Algorithm	Mean	Best	Worst	Std	Median	Rank
SABO	0.012665	0.012665	0.012665	1.32 × 10−18	0.012665	1
WSO	0.01268	0.012665	0.01278	2.79 × 10−5	0.012671	3
AVOA	0.013025	0.012691	0.014417	0.000435	0.012881	6
RSA	0.021483	0.013206	0.105648	0.023175	0.013311	11
MPA	0.012665	0.012665	0.012665	3.25 × 10−8	0.012665	2
TSA	0.012951	0.012704	0.013815	0.000279	0.012868	5
WOA	0.013608	0.012677	0.015812	0.000964	0.013087	7
MVO	0.017091	0.013955	0.01811	0.001373	0.017875	8
GWO	0.012746	0.012694	0.013145	9.55 × 10−5	0.012725	4
TLBO	0.018531	0.01788	0.01934	0.000379	0.01848	9
GSA	0.019326	0.013549	0.02727	0.003827	0.019966	10
PSO	2.98 × 1013	0.017745	3.97 × 1014	9.71 × 1013	0.017773	13
GA	1.08 × 1012	0.017875	2.09 × 1013	4.66 × 1012	0.023851	12

.

Based on the obtained results, the SABO provided the optimal solution, with the values of the design variables being equal to (0.051689061, 0.356717736, and 11.28896595) and the value of the objective function being equal to 0.012665233. What is evident from the analysis of the simulation results is that the SABO was more effective in optimizing the tension/compression spring design than the competing algorithms. The SABO convergence curve in reaching the optimal design for the tension/compression spring problem is drawn in Figure 12.

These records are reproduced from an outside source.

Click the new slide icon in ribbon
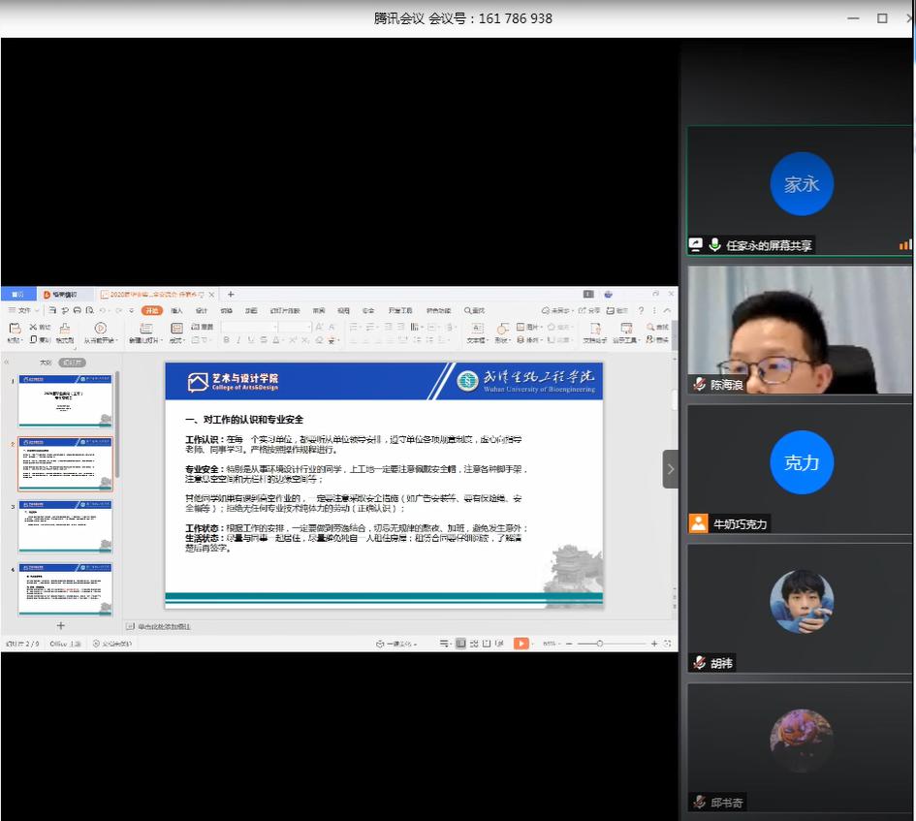Viewport: 916px width, 821px height. 145,330
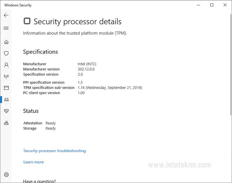The image size is (232, 183).
Task: Open App & browser control icon
Action: [x=6, y=88]
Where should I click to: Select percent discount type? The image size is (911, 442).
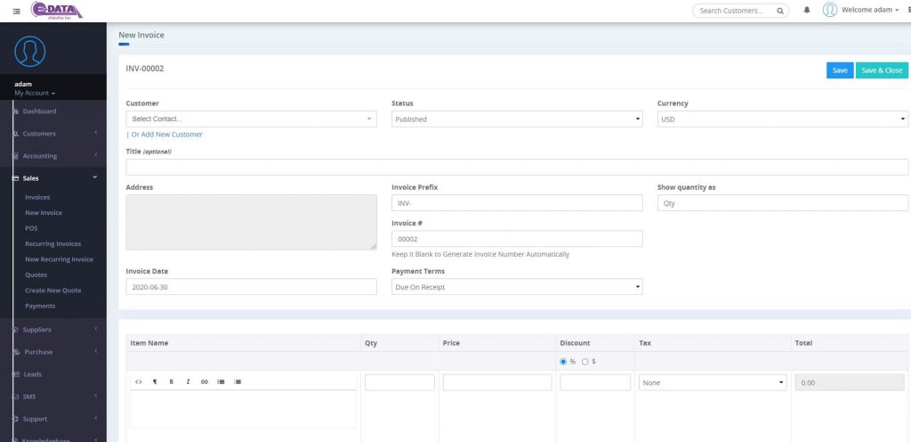564,361
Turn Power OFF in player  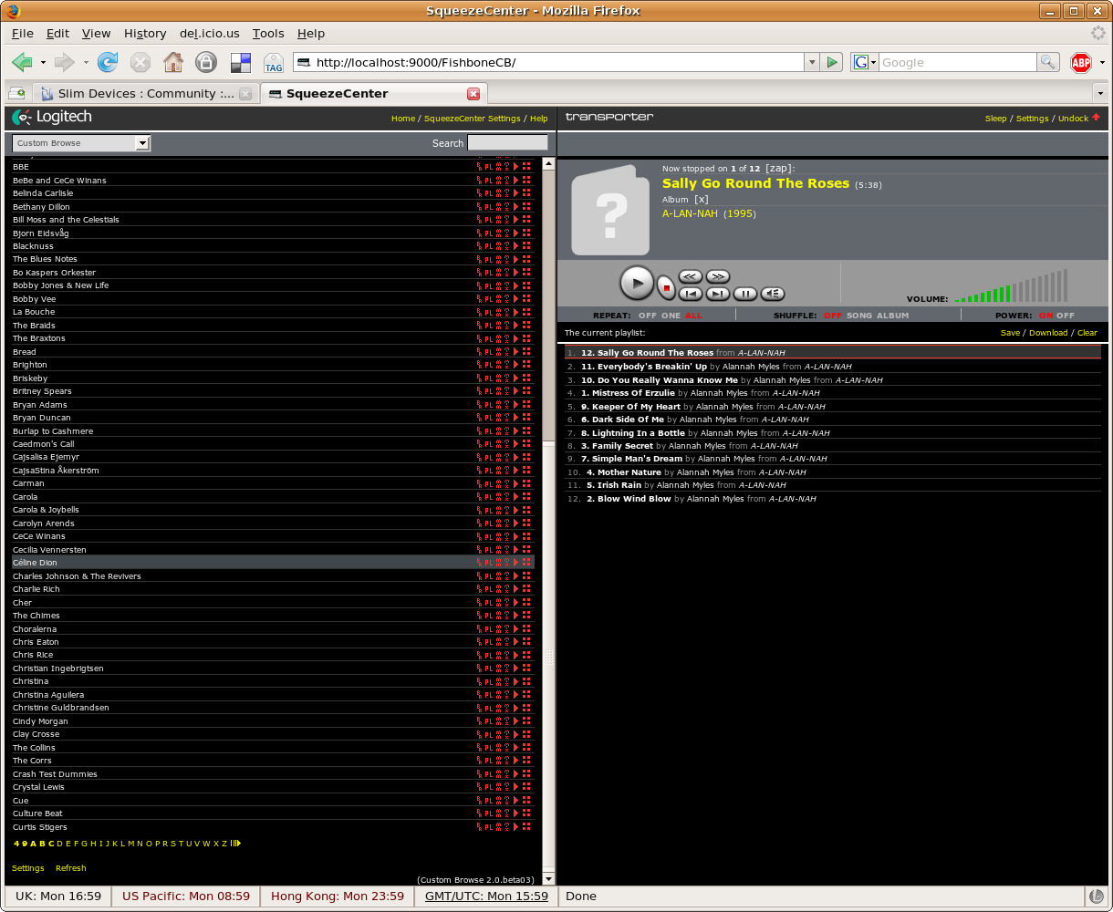click(x=1066, y=316)
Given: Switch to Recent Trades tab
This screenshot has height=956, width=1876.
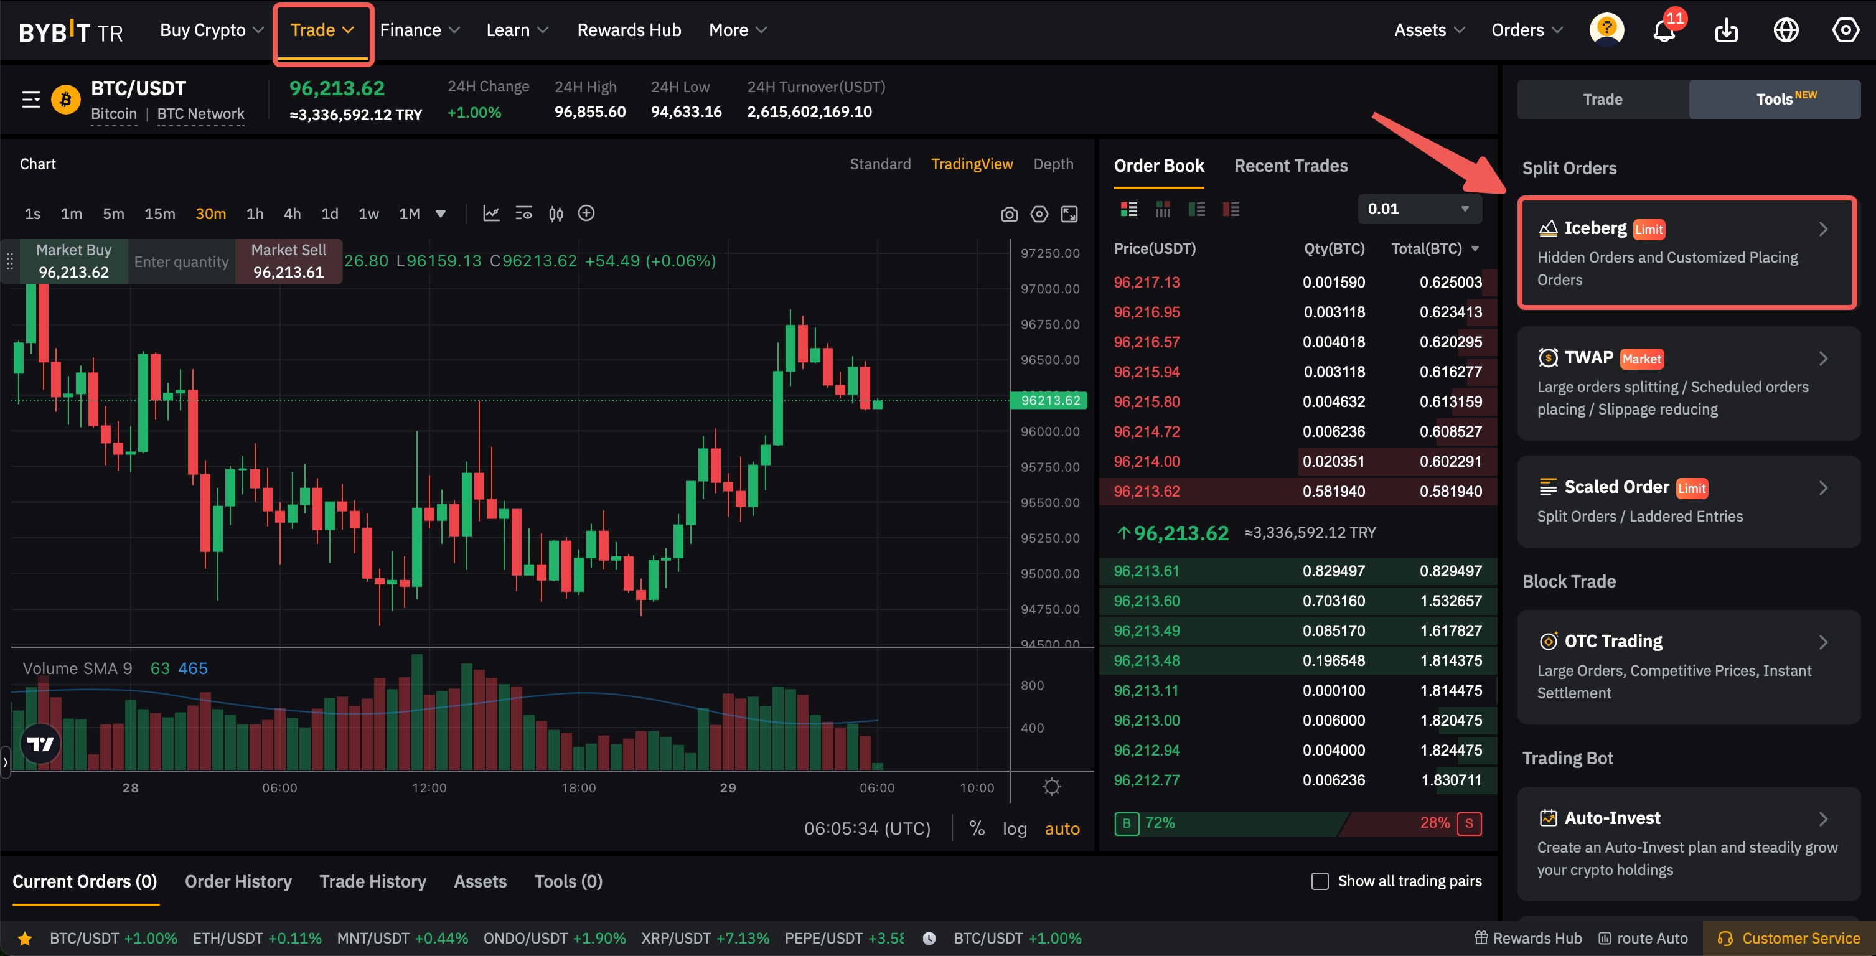Looking at the screenshot, I should pos(1290,166).
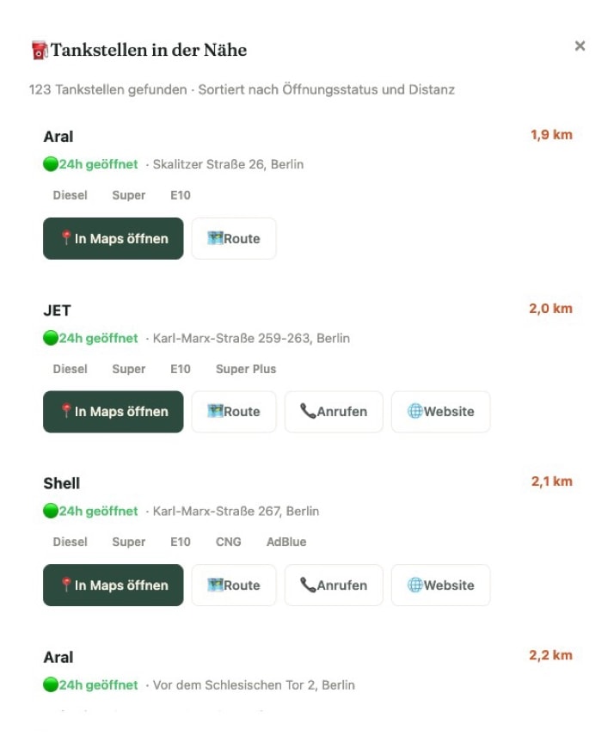Click the green open-status dot for JET
Viewport: 614px width, 748px height.
click(x=51, y=338)
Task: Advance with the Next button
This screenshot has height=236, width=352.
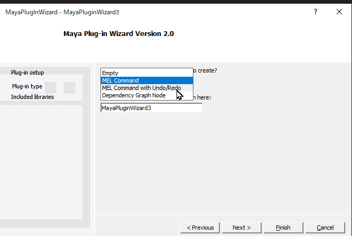Action: click(x=241, y=228)
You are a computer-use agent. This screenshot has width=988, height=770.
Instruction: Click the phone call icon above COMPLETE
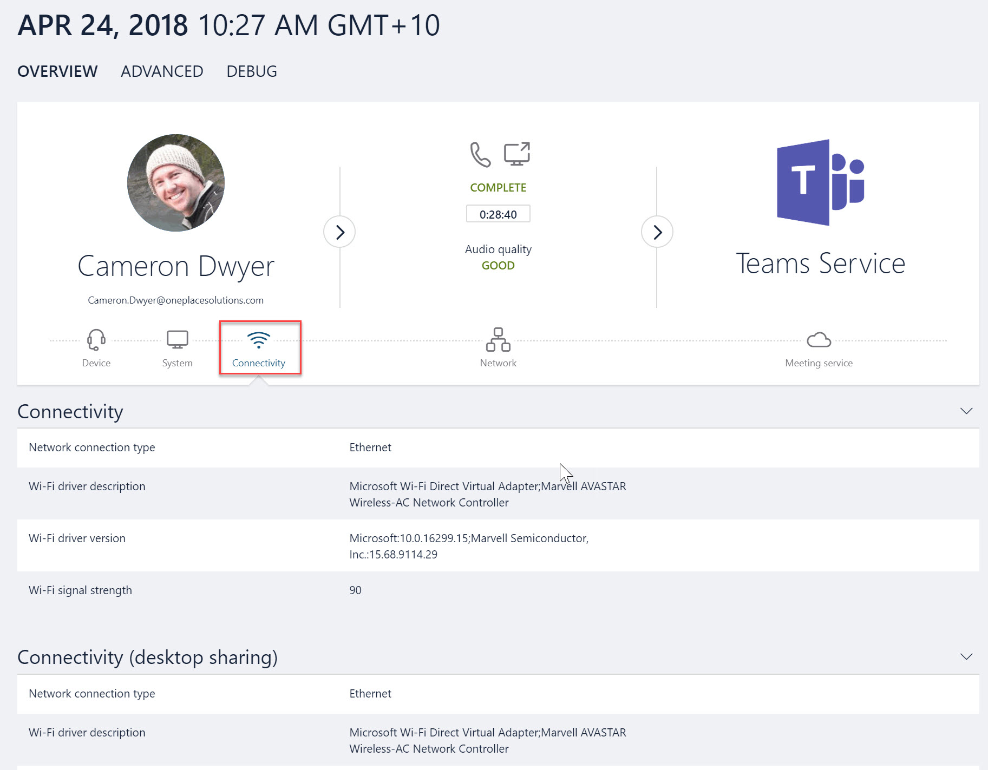click(479, 154)
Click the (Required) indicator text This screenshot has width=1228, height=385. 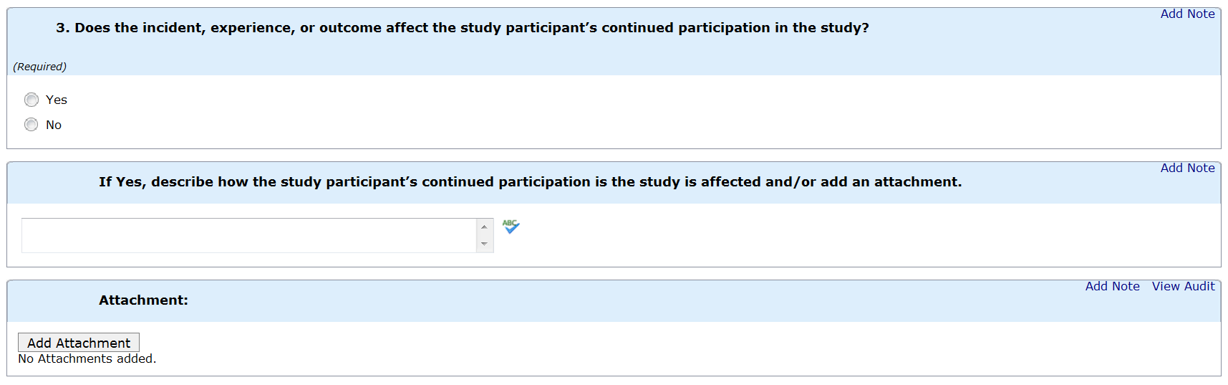[x=40, y=67]
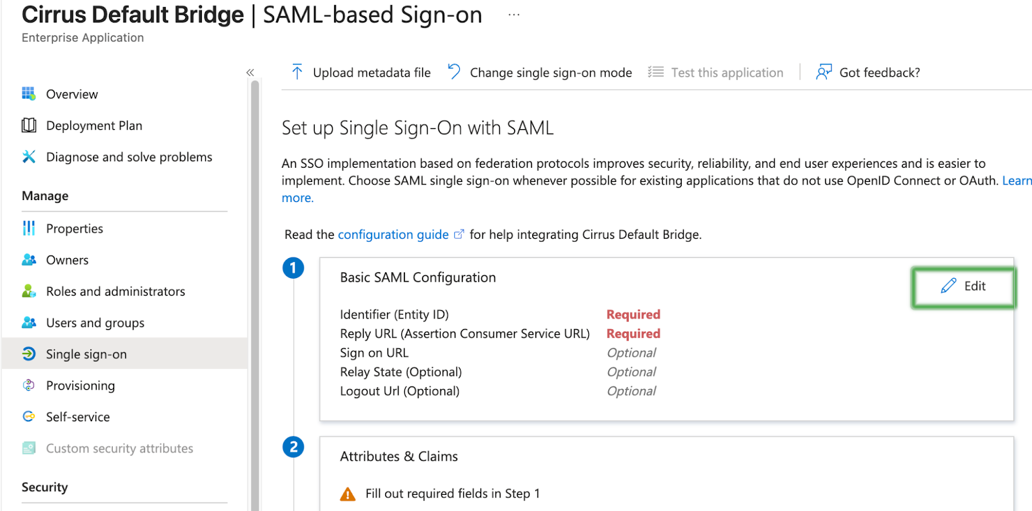The image size is (1032, 511).
Task: Click the Overview grid icon
Action: [x=28, y=94]
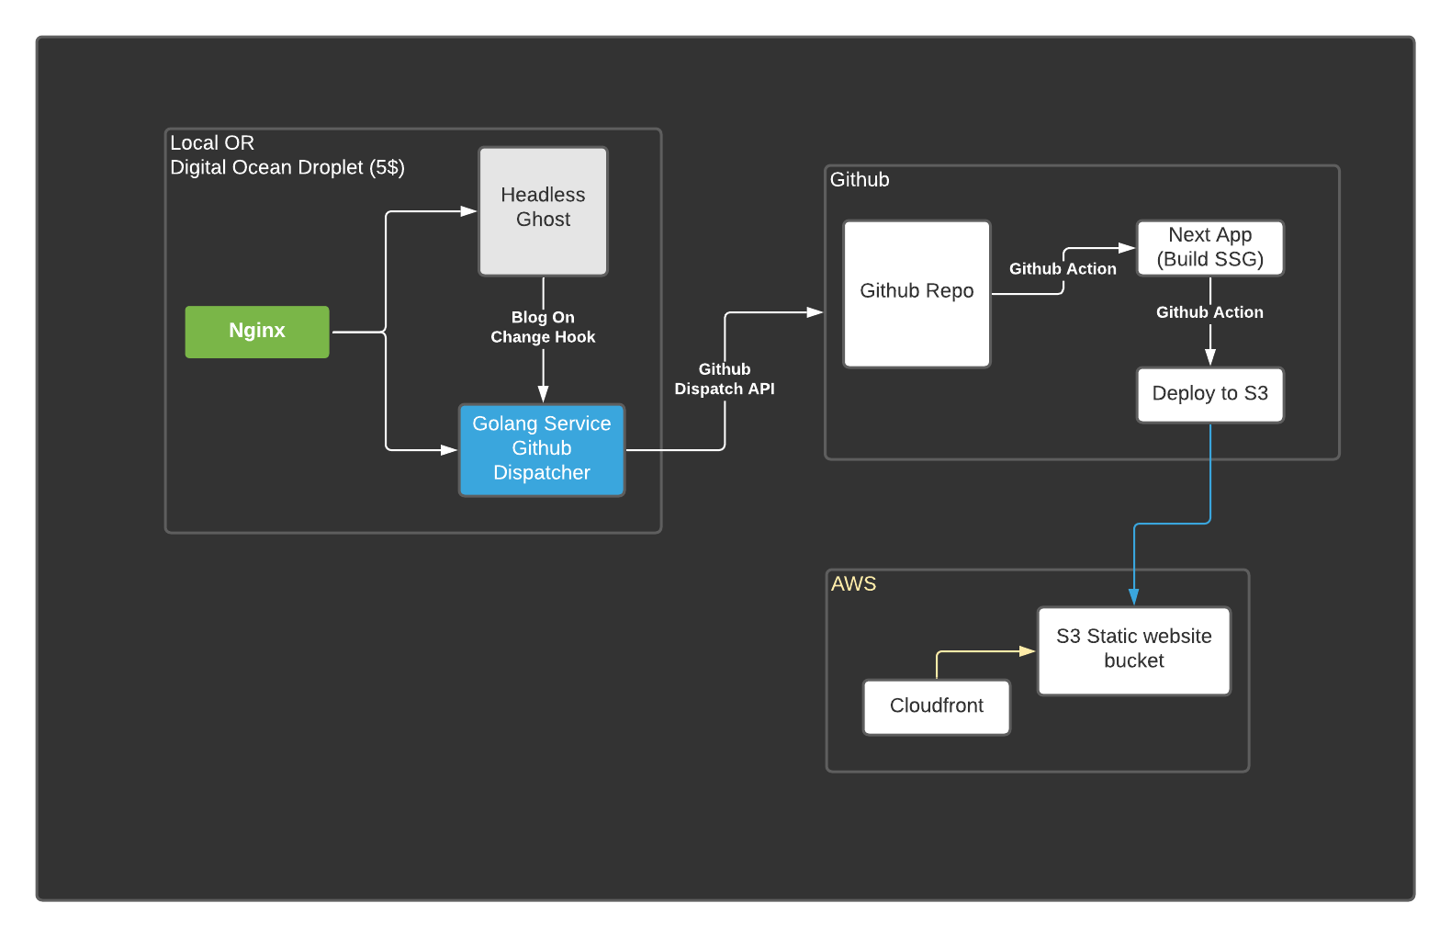Select the S3 Static website bucket box
The image size is (1451, 937).
tap(1133, 649)
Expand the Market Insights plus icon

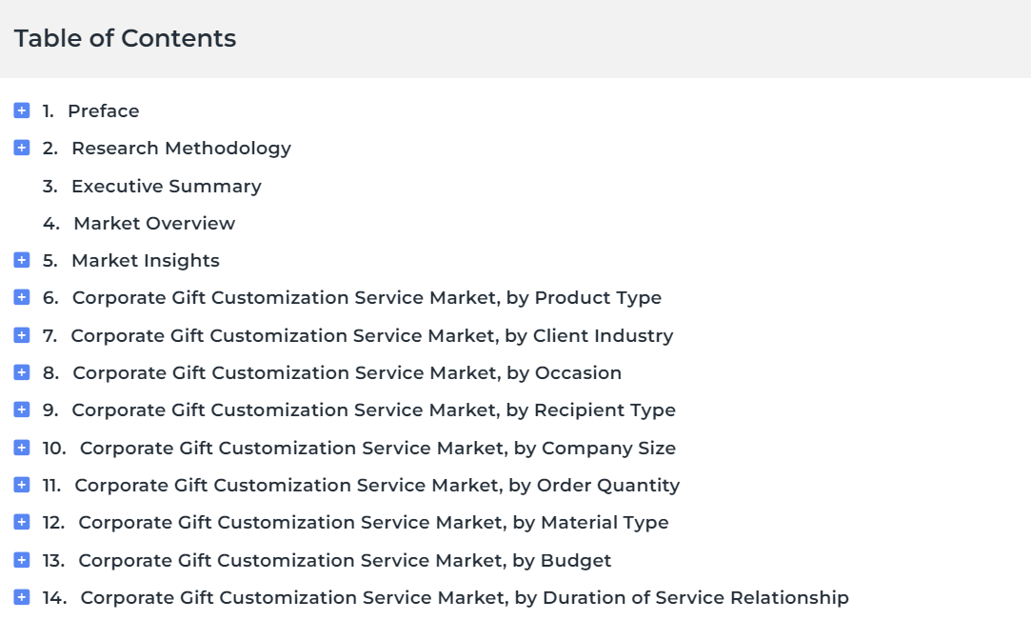22,260
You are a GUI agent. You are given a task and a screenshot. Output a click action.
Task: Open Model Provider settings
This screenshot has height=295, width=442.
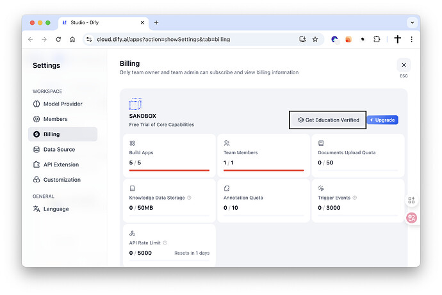coord(63,104)
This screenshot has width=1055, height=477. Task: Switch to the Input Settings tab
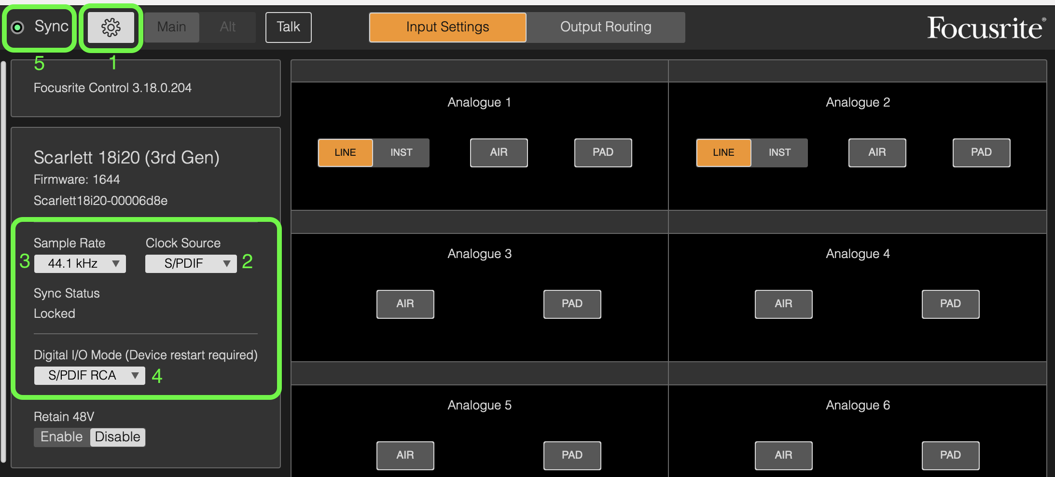pos(447,27)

6. Conclusions and Future Works

In this paper, a new metaheuristic algorithm called the Subtraction Average of Searcher Agents (SABO) was designed. The main idea of the design of the SABO was to use mathematical concepts and information on the average differences of searcher agents to update the population of the algorithm. The mathematical modeling of the proposed SABO approach was presented for optimization applications. The SABO’s ability to solve these optimization problems was evaluated for fifty-two standard benchmark functions, including unimodal, high-dimensional, and fixed-dimensional functions, and the CEC 2017 test suite. The optimization results indicated the SABO’s optimal ability to create a balance between exploration and exploitation while scanning the search space to provide suitable solutions for the optimization problems. A total of twelve well-known metaheuristic algorithms were employed for comparison with the proposed SABO approach. Comparing the simulation results showed that the SABO performed better than its competitor algorithms, providing better results for most of the benchmark functions. The implementation of the proposed optimization method on four engineering design problems demonstrated the SABO’s ability to handle these optimization tasks in real-world applications.

With the introduction of the proposed SABO approach, several research avenues are opened for further study. The design of binary and multi-objective versions of the SABO is one of this study’s most special research potentials. Employing the SABO to solve the optimization problems within various sciences and real-world applications is another suggestion for further studies.